Protestantism has had a very minor impact on Spanish life since the Reformation of the 16th century, owing to the intolerance of the Spanish government towards any non-Catholic religion and the Spanish Inquisition. However, it has become more prevalent in the 20th and 21st centuries thanks to immigration of Pentecostal Christians from sub-Saharan Africa and Latin America/Caribbean. Many Romani people also converted to Pentecostalism in the last decades. Ninety-two percent of Spain's 8,131 villages do not have an evangelical Protestant church.

Recent history

Francoist persecution
Protestantism made a comeback following the Glorious Revolution of 1868, which resulted in the granting of greater religious liberties; this was rescinded again during caudillo Francisco Franco's Spanish State.

In Franco's authoritarian Spanish State, Protestantism was deliberately marginalised and persecuted. During the Civil War, the rebel forces persecuted the country's 30,000 Protestants, and forced many pastors to leave the country. Once authoritarian rule was established, non-Catholic translations of the Bible were confiscated by the police and Protestant schools were closed. Although the 1945 Spanish Bill of Rights granted freedom of private worship, Protestants suffered legal discrimination and non-Catholic religious services were forbidden in public, to the extent that they could not be in buildings which had exterior signs indicating it was a house of worship and that public activities were prohibited. While the Catholic Church was declared official and enjoyed a close relation to the state, ethnically Basque clergymen harboured nationalist ideas opposed to Spanish centralism and were persecuted and imprisoned in a "Concordat jail" reserved for criminal clergy.

:::::

WRITTEN TASK 1
Reproduce the records starting at the line containing "Viewport: 1874px width, 952px height." and ending at the line containing "[x=419, y=165]", substituting "screen image" for every occurrence of "screenshot" and leaving everything else unchanged.

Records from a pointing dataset
:::::

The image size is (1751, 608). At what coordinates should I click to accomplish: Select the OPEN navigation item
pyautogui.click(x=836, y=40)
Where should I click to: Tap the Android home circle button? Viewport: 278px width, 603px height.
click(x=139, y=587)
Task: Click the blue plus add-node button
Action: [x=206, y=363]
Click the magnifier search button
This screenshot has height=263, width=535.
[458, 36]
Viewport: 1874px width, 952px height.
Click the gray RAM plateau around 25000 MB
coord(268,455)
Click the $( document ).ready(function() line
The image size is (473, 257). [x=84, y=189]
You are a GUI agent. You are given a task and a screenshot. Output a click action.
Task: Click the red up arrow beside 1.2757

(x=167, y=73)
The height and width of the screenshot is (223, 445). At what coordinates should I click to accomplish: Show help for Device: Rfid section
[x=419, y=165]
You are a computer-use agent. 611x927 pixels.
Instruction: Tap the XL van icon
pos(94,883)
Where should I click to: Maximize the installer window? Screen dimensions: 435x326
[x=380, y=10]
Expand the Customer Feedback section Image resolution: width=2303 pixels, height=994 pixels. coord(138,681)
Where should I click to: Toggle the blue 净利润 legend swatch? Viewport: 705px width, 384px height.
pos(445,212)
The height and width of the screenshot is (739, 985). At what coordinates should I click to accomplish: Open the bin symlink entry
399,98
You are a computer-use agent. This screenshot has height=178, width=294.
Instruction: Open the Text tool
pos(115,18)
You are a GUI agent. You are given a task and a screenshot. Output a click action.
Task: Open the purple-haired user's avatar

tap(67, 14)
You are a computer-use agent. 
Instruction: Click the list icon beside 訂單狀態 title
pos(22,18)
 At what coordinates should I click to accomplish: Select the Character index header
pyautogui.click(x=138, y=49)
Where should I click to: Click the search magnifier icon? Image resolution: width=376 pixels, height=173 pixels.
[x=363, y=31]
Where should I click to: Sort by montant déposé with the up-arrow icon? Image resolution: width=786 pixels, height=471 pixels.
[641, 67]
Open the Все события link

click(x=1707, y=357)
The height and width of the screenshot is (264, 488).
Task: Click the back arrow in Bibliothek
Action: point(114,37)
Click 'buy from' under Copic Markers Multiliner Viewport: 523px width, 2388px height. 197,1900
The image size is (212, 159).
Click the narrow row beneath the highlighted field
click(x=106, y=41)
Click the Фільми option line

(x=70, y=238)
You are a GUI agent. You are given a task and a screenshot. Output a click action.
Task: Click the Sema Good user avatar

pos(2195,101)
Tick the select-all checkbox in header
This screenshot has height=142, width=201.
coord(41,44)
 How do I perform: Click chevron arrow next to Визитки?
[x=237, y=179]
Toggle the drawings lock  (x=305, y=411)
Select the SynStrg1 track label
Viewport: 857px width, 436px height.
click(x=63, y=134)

:::::

WRITTEN TASK 2
Return the passage on Protestantism in Spain verbatim, starting at "Recent history" and ending at "Franco's Spanish State.".

PROBLEM SOLUTION 1
Viewport: 1874px width, 952px height.
Click the gray RAM plateau around 25000 MB
coord(268,455)
Click the $( document ).ready(function() line
The image size is (473, 257). [x=84, y=189]
You are a GUI agent. You are given a task and a screen image. Output a click action.
Task: Click the red up arrow beside 1.2757

(x=167, y=73)
The height and width of the screen image is (223, 445). At what coordinates should I click to accomplish: Show help for Device: Rfid section
[x=419, y=165]

PROBLEM SOLUTION 2
Recent history

Francoist persecution
Protestantism made a comeback following the Glorious Revolution of 1868, which resulted in the granting of greater religious liberties; this was rescinded again during caudillo Francisco Franco's Spanish State.